塩崎厚労相「屋内禁煙の伝統を日本が破るのか」五輪見据え受動喫煙対策訴え
通常国会で法案提出が見送られた受動喫煙対策。厳格に屋内原則禁煙を打ち出す厚生労働省と、一定面積以下の飲食店は禁煙の規制対象外としたい自民党の交渉が決裂したためだ。塩崎恭久厚生労働相は、THE PAGEのインタビューに対し、「北京五輪以降、ずっと屋内禁煙でやってきた伝統を日本が初めて破っていいのか」と疑問を呈し、「お店自体を原則喫煙禁止ということでいかないと、我々としては合意できない」などと述べた。 都議選で受動喫煙対策が議論に上がったことについては「議論が国政に影響することは一定程度あるんだろうと思う」と話し、注目が集まることを歓迎した。
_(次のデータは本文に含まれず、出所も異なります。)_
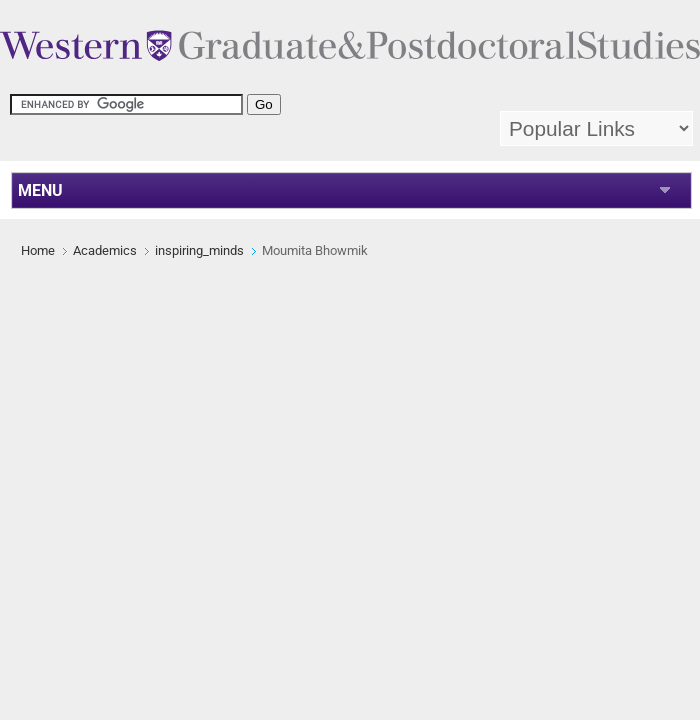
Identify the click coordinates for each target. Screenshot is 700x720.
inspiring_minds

自民都連が国政とは別に、原則屋内禁煙の条例制定を掲げて戦ったことについては「そういう声が党内に広がることは大事」などと肯定的に受け止めていた。
厚労省案と自民党案の違い
厚生労働省は3月、受動喫煙防止対策の強化について基本的な考え方を示した。屋内は原則全面禁煙とし、30平方メートル以下のバーとスナック等を規制対象外とする内容だった。 これに対し、自民党は5月、「バー」「ラーメン屋」など業態による分類はせず、客室面積は100平方メートル以下、厨房は50平方メートル以下の計150平方メートル以下の飲食店については「喫煙店」であることの表示義務や未成年の立ち入りを禁止とすることで、規制の対象外とする案を打ち出した。 塩崎厚労相は、厚生労働省案の例外規定については、「従業員なしで、お1人で、カウンターでバーを経営されているぐらいの広さのところだったらば、そもそも飲みに行くわけですから、妊娠されている方も多分行かないだろうし、子供は行かないだろうし、従業員がいなければ未成年もいないだろうということで例外にした」と説明。 一方で、自民党案については「東京の場合、85.7%の飲食店が喫煙可になる。外に喫煙店という表示をすればいいじゃないかといっていますが、送別会でみんなで行きましょうといったところが吸えるところだったら、自分の意に反していかざるを得ない。こういうときには、受動喫煙は排除し切れない」と話した。